"Non, le tiers-payant généralisé ne transformera pas les malades en clients"

Publié le 16 octobre 2014 à 18h22
"Non, le tiers-payant généralisé ne transformera pas les malades en clients"

INTERVIEW – Plutôt que de brandir le carnet de chèques à la fin de la consultation chez le médecin, vous pourrez, d'ici 2017, sortir uniquement votre carte vitale. Une mesure qui fait débat, parce qu'elle déresponsabiliserait les patients. Explications avec Philippe Batifoulier, économiste politique.

Un tiers des Français renoncerait à aller chez le médecin faute d'argent. C'est pourquoi la ministre de la Santé souhaite généraliser le tiers-payant. L'objectif : "lutter contre les barrières financières" dans l'accès aux soins. Cette mesure suscite l'ire des médecins libéraux. Selon un sondage OpinionWay d'août 2014, 95% d'entre eux n'y seraient pas favorables. Ils craignent en effet une déresponsabilisation du patient.

Metronews a sollicité Philippe Batifoulier, membre des Économistes atterrés et auteur de l'ouvrage Capital santé – Quand le patient devient client (La Découverte), pour éclaircir la situation.

La non-avance de frais va-t-elle déresponsabiliser les patients ?
Non, la responsabilisation du malade est une fiction. Les gens qui adorent voir le médecin et hantent leurs salles d'attente sont rares. On ne choisit pas d'avoir une angine ou un triple pontage. On ne va pas aller se faire une prothèse de hanche parce que c'est gratuit ! Les besoins de santé sont largement involontaires, il faut le rappeler. Le tiers-payant existe déjà dans les pharmacies et les hôpitaux et ça n'a jamais transformé les patients en consommateurs.

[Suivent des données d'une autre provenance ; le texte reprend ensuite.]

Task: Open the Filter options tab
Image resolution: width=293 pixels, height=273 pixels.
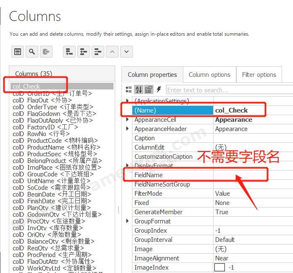Action: (x=259, y=75)
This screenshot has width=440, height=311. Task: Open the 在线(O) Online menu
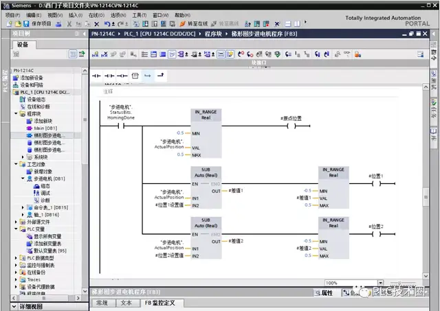(x=96, y=14)
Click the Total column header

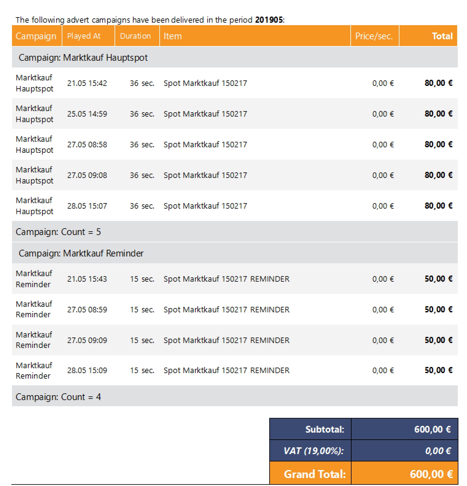[429, 36]
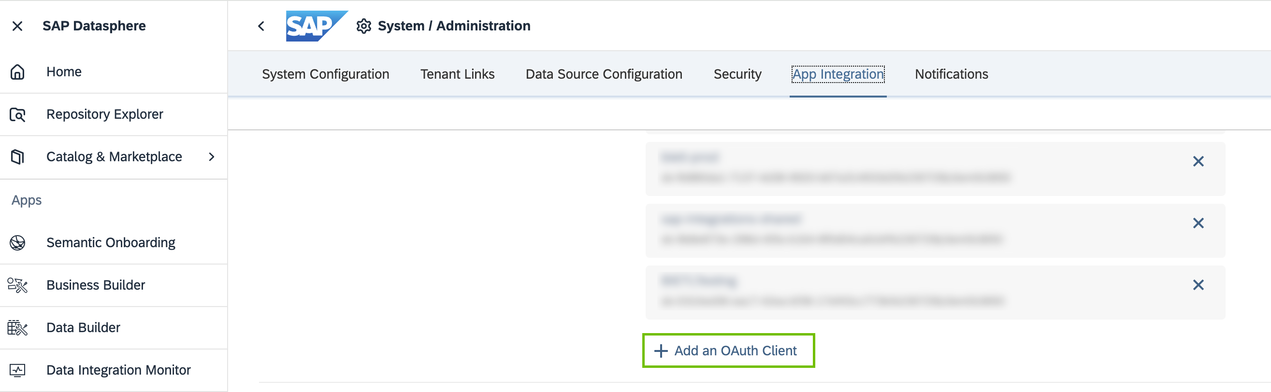The height and width of the screenshot is (392, 1271).
Task: Go to the Security tab
Action: (x=737, y=74)
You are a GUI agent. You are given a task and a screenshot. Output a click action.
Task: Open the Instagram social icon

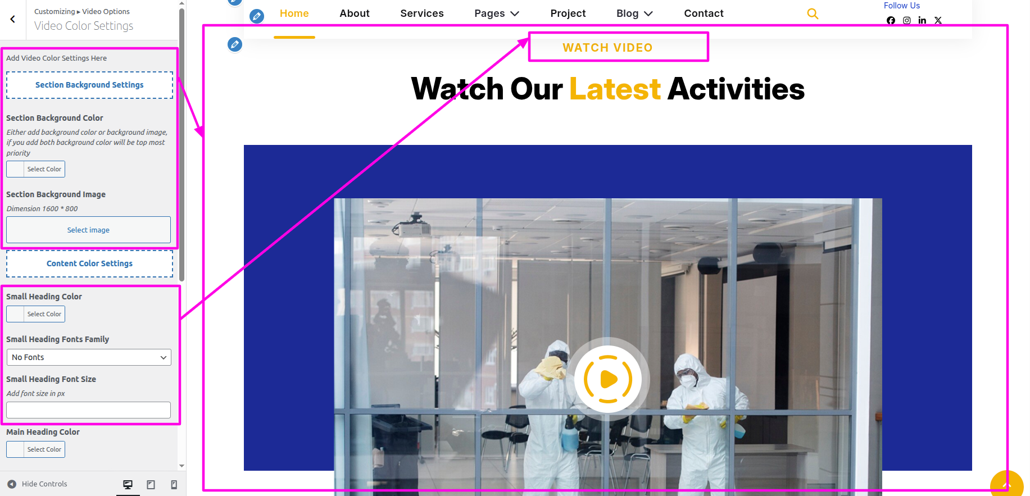point(906,20)
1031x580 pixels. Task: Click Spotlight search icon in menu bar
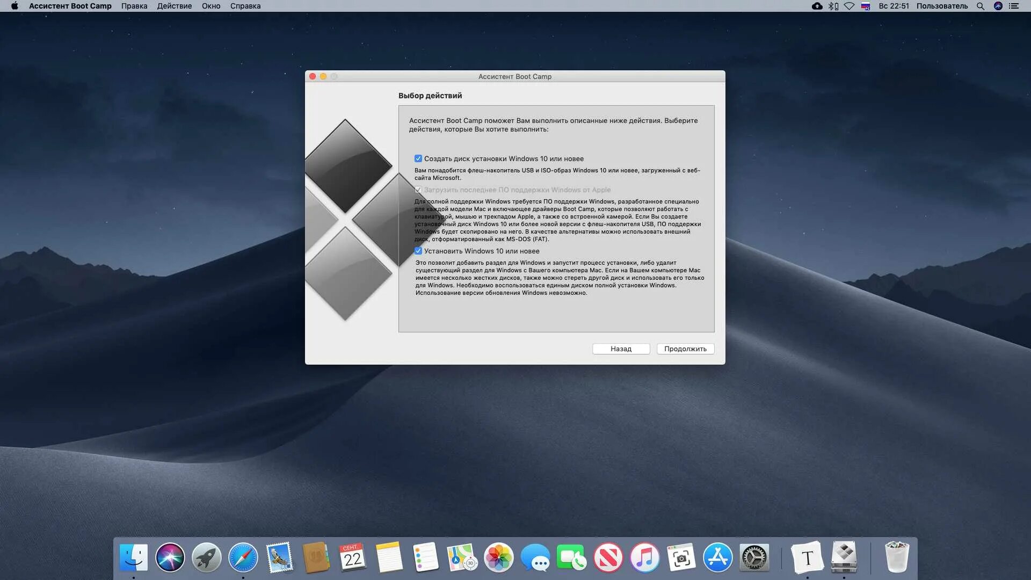(x=981, y=6)
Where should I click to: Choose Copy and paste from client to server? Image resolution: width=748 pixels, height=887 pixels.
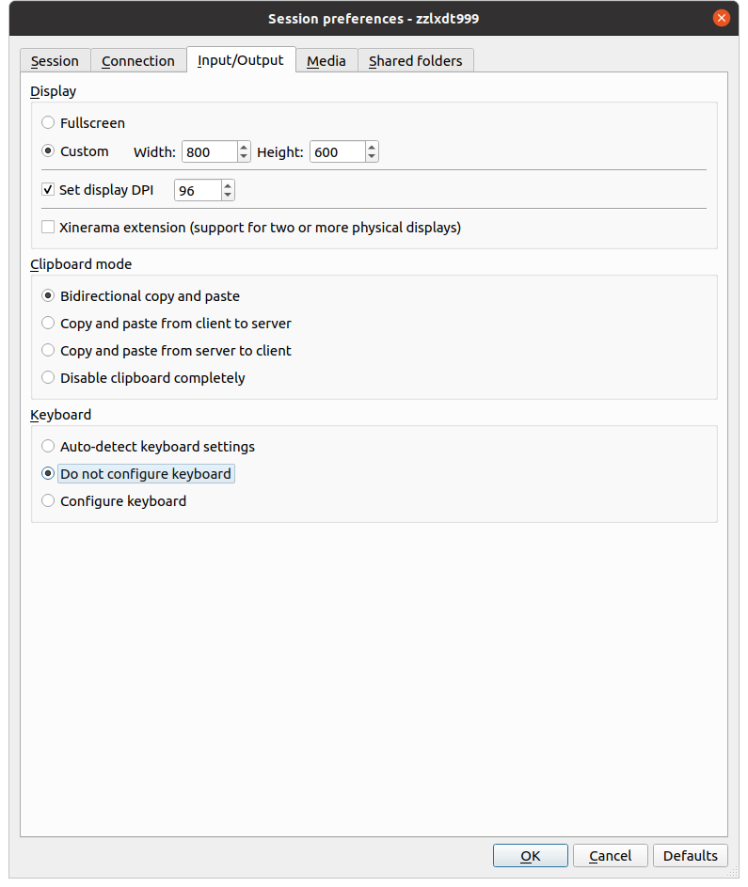coord(49,324)
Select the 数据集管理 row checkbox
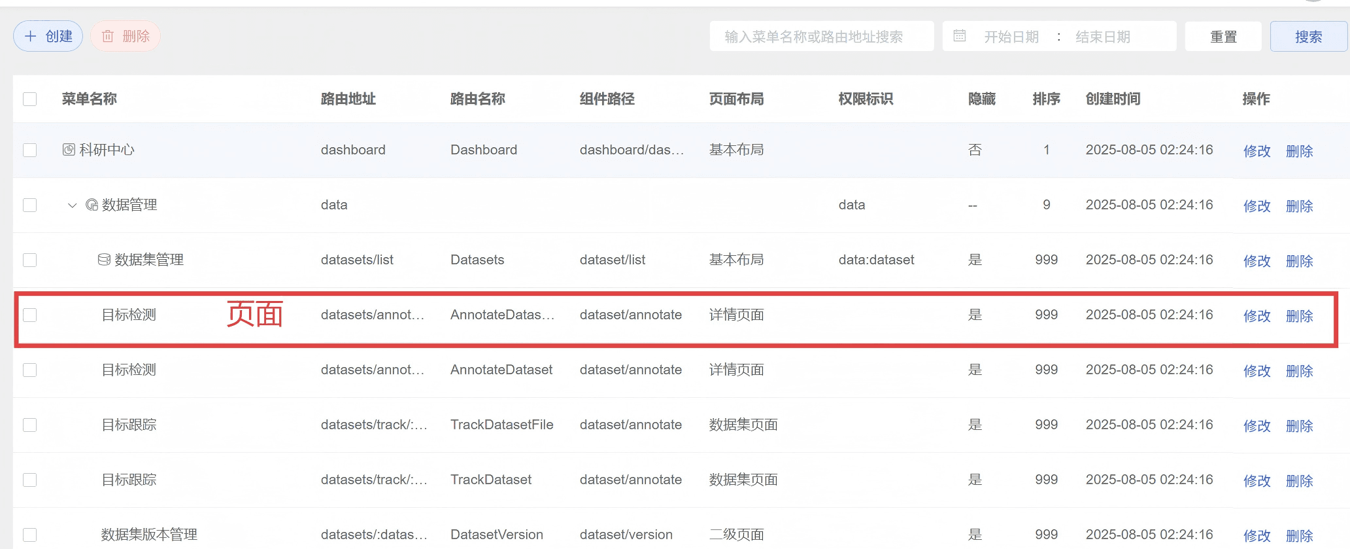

Le tiers-payant généralisé aurait même plutôt l'avantage de faire sortir la France du clientélisme. Le fait que la consultation soit payante fait que les patients en veulent pour leur argent. Si la consommation de médicaments est si élevée en France, c'est parce qu'on ne sort pas du cabinet médical sans son ordonnance. On signe un chèque contre des médicaments.

Le tiers-payant généralisé va-t-il alors améliorer l'accès aux soins ?
Non, c'est une mesurette. Pour les plus pauvres et les bénéficiaires de la CMU-C, le système existe déjà. Et pour le reste des Français, ça ne changera pas grand-chose. Le prix de la Sécurité sociale n'est pas celui payé par le patient. L'Assurance-maladie rembourse mal les soins les plus fréquents, seulement 55% des frais. Le reste, c'est la mutuelle qui le rembourse – ou pas. Peu importe que le tiers-payant soit généralisé, il y aura toujours une avance de frais et donc des soucis de trésorerie.

L'État est en plein paradoxe. Il a renoncé à réguler les tarifs des consultations. Les prix pratiqués par les médecins libéraux lui ont échappé. Si le gouvernement veut arrêter la débâcle, qu'il lutte contre les dépassements d'honoraires et augmente les taux de remboursement. Et outre ces barrières tarifaires, encore faut-il que les gens puissent accéder au médecin. La première barrière au soin, ce sont les déserts médicaux.